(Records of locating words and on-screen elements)
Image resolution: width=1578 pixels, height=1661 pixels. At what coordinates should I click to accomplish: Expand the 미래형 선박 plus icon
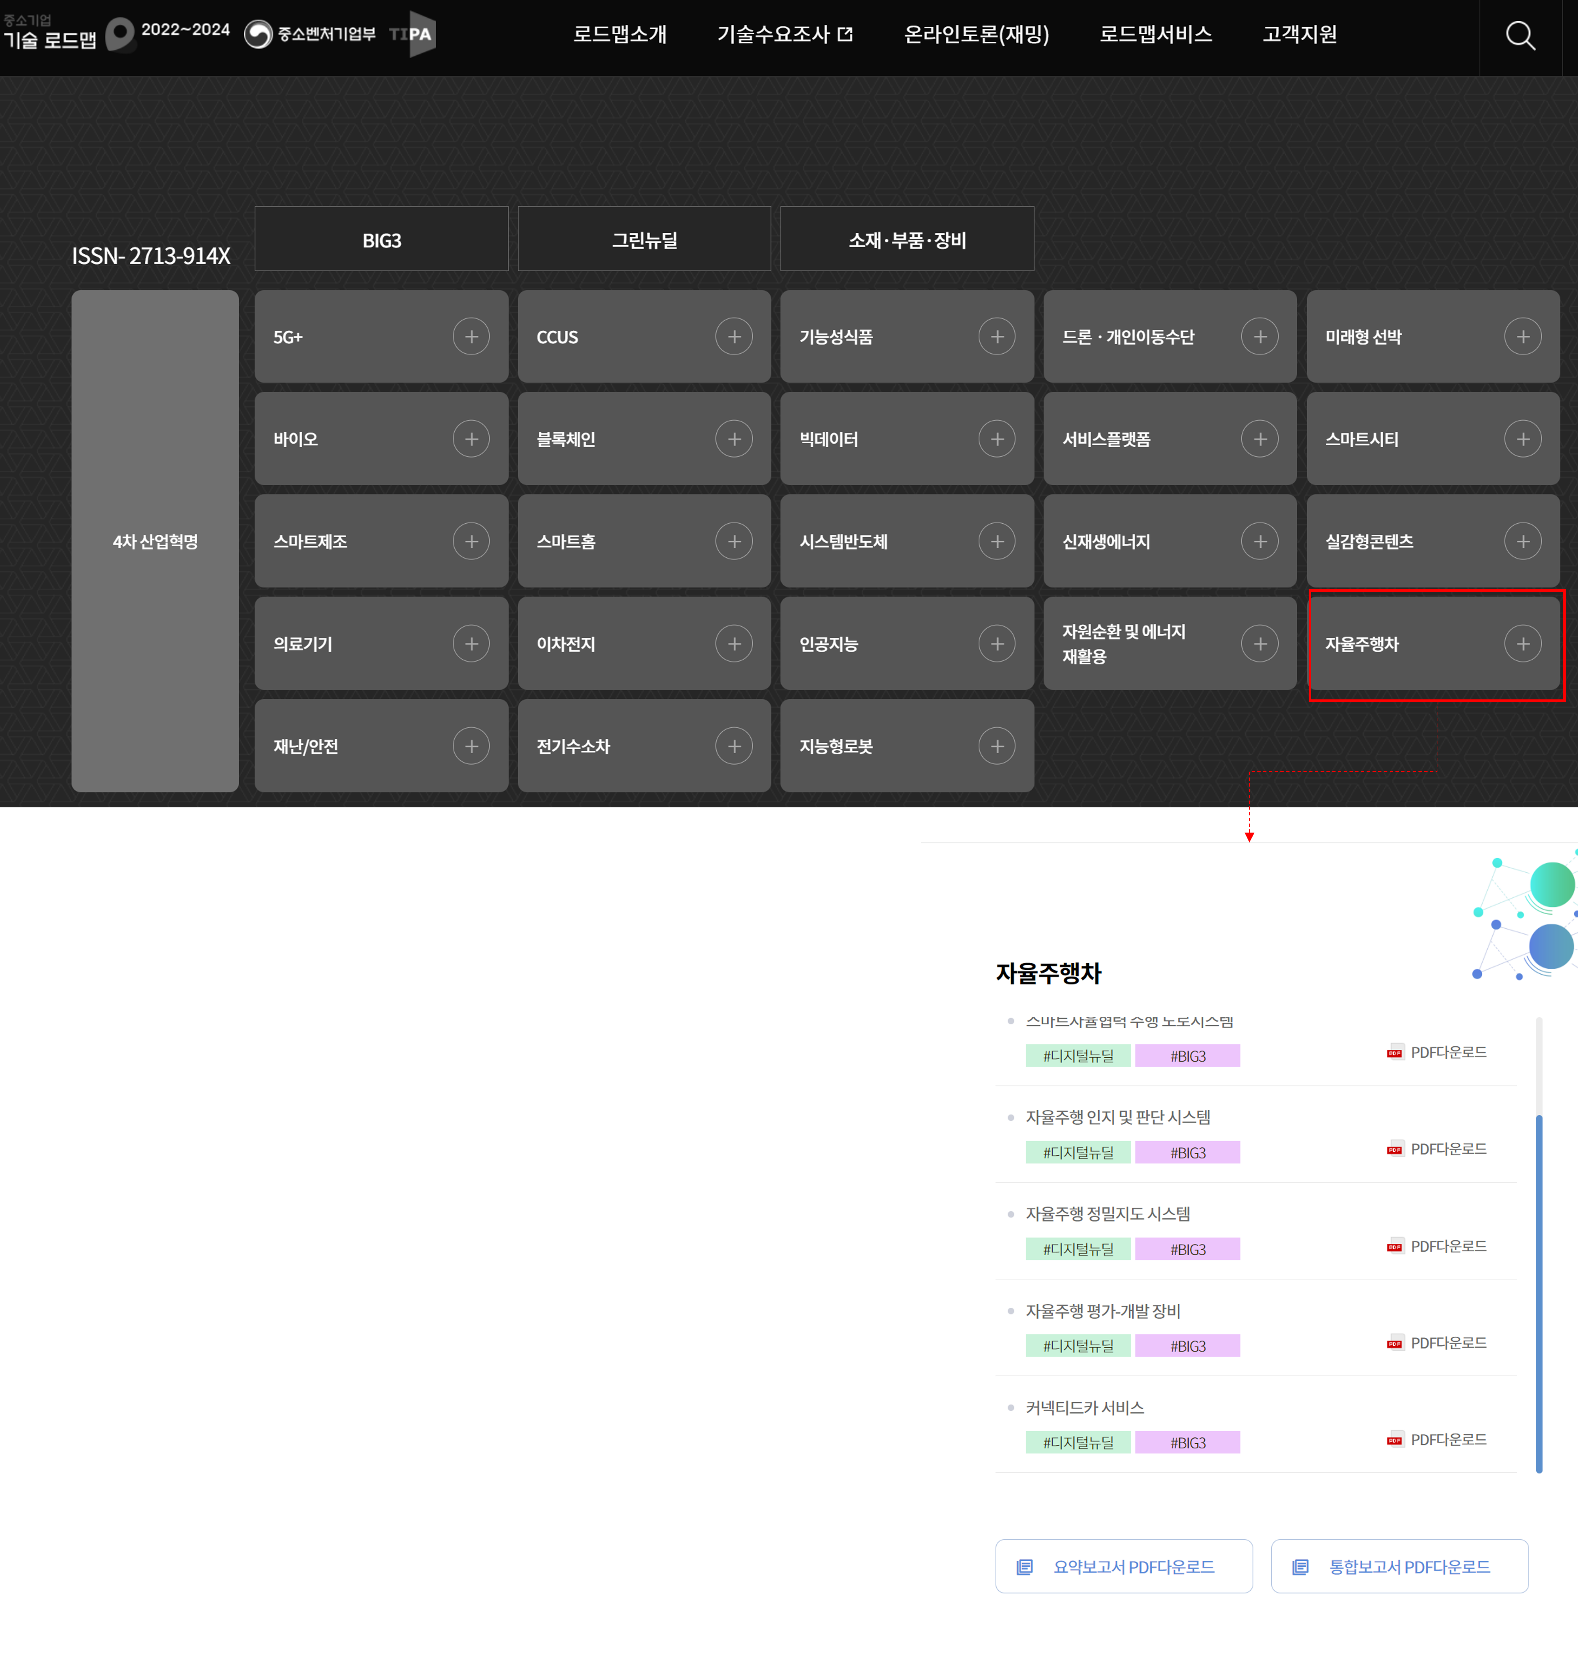pos(1522,336)
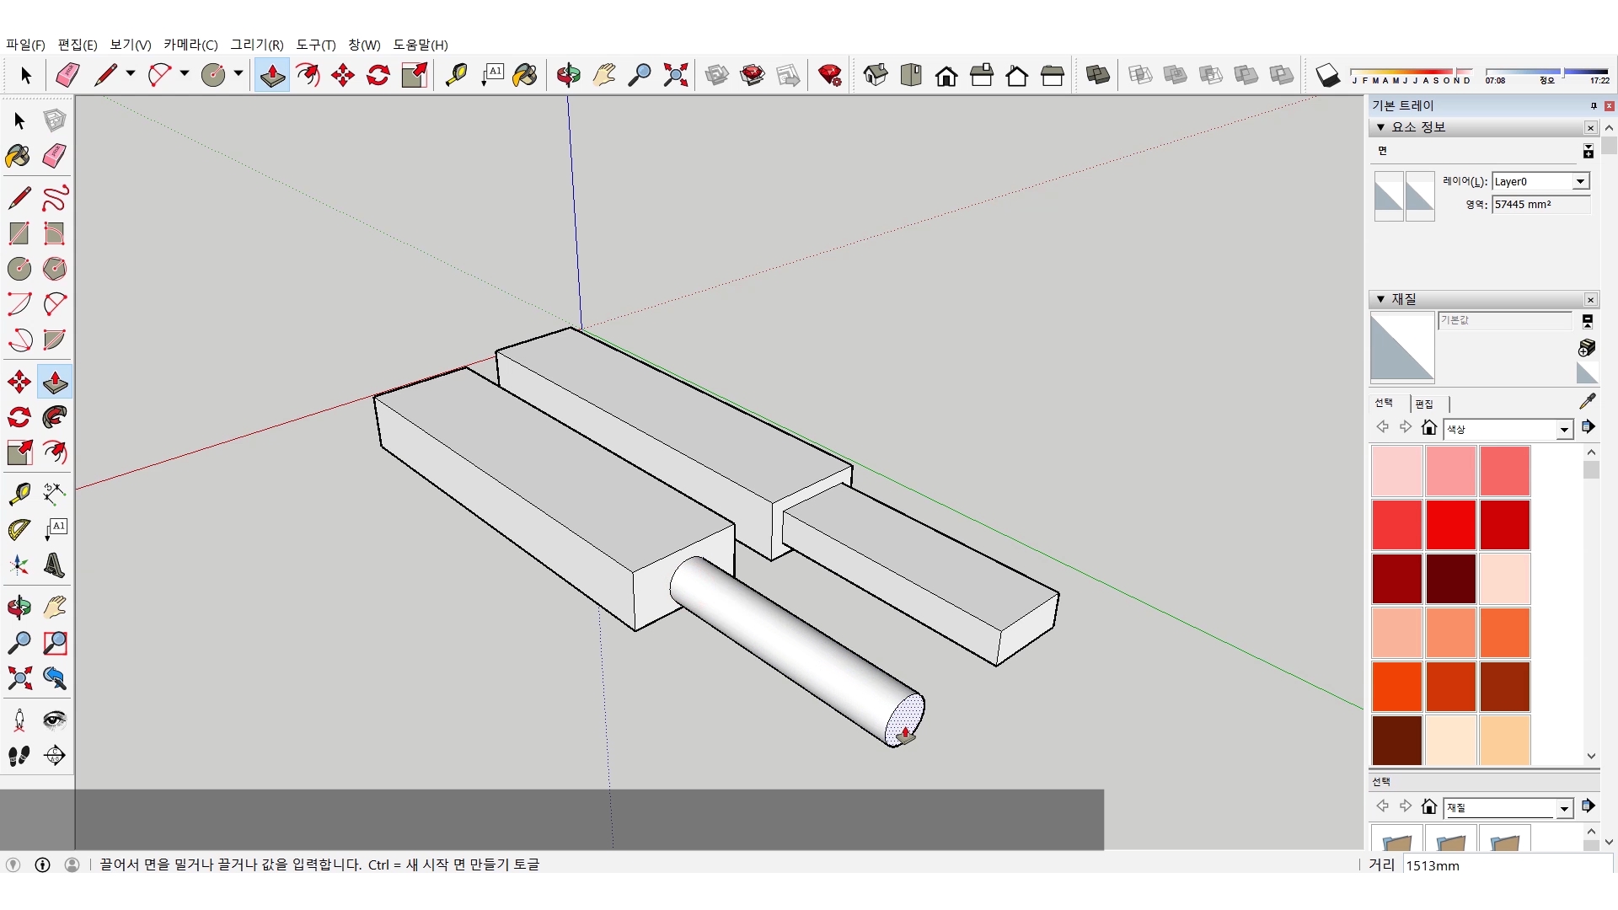This screenshot has width=1618, height=910.
Task: Collapse the 재질 panel section
Action: pyautogui.click(x=1380, y=299)
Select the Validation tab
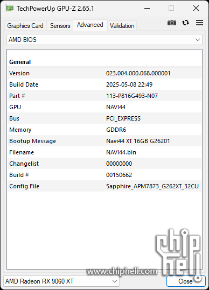The height and width of the screenshot is (290, 209). [122, 26]
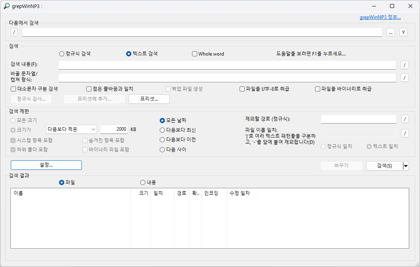Open dropdown arrow beside 검색(S) button

[406, 166]
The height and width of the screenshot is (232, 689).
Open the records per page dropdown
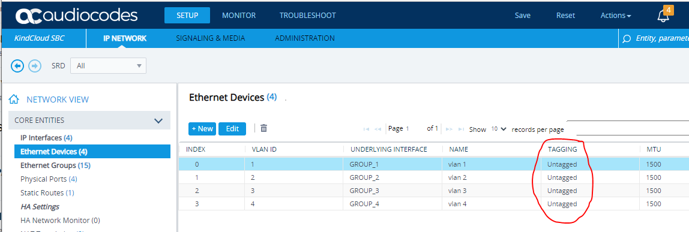[499, 129]
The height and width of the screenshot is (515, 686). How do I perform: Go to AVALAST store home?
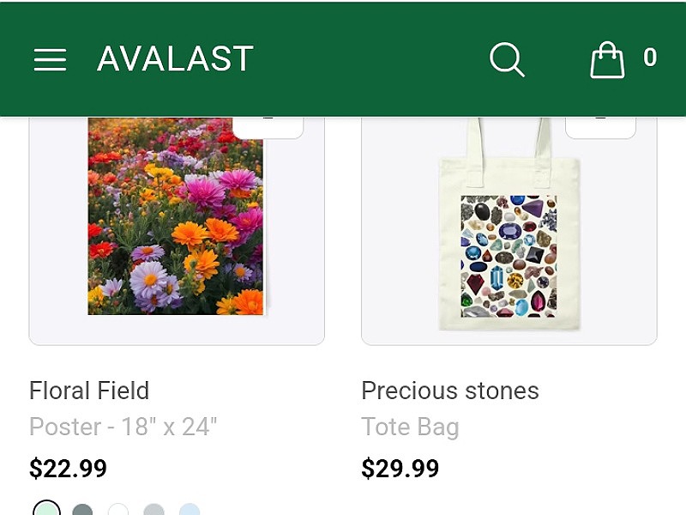(175, 58)
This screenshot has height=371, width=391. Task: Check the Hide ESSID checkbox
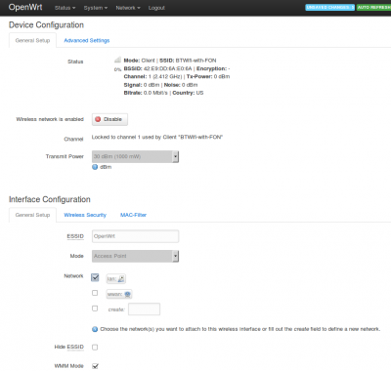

§ Set task: Can you reproduce the records word for word, starting with the line containing "Select the Validation tab" and going on through the end of the records, leaving the pictures out?

§ Exercise output:
Select the Validation tab
The height and width of the screenshot is (290, 209). [122, 26]
Open dropdown arrow beside 검색(S) button

[406, 166]
The height and width of the screenshot is (232, 689).
Open the records per page dropdown
[499, 129]
The height and width of the screenshot is (515, 686). How do I perform: Go to AVALAST store home?
(175, 58)
This screenshot has height=371, width=391. Task: Check the Hide ESSID checkbox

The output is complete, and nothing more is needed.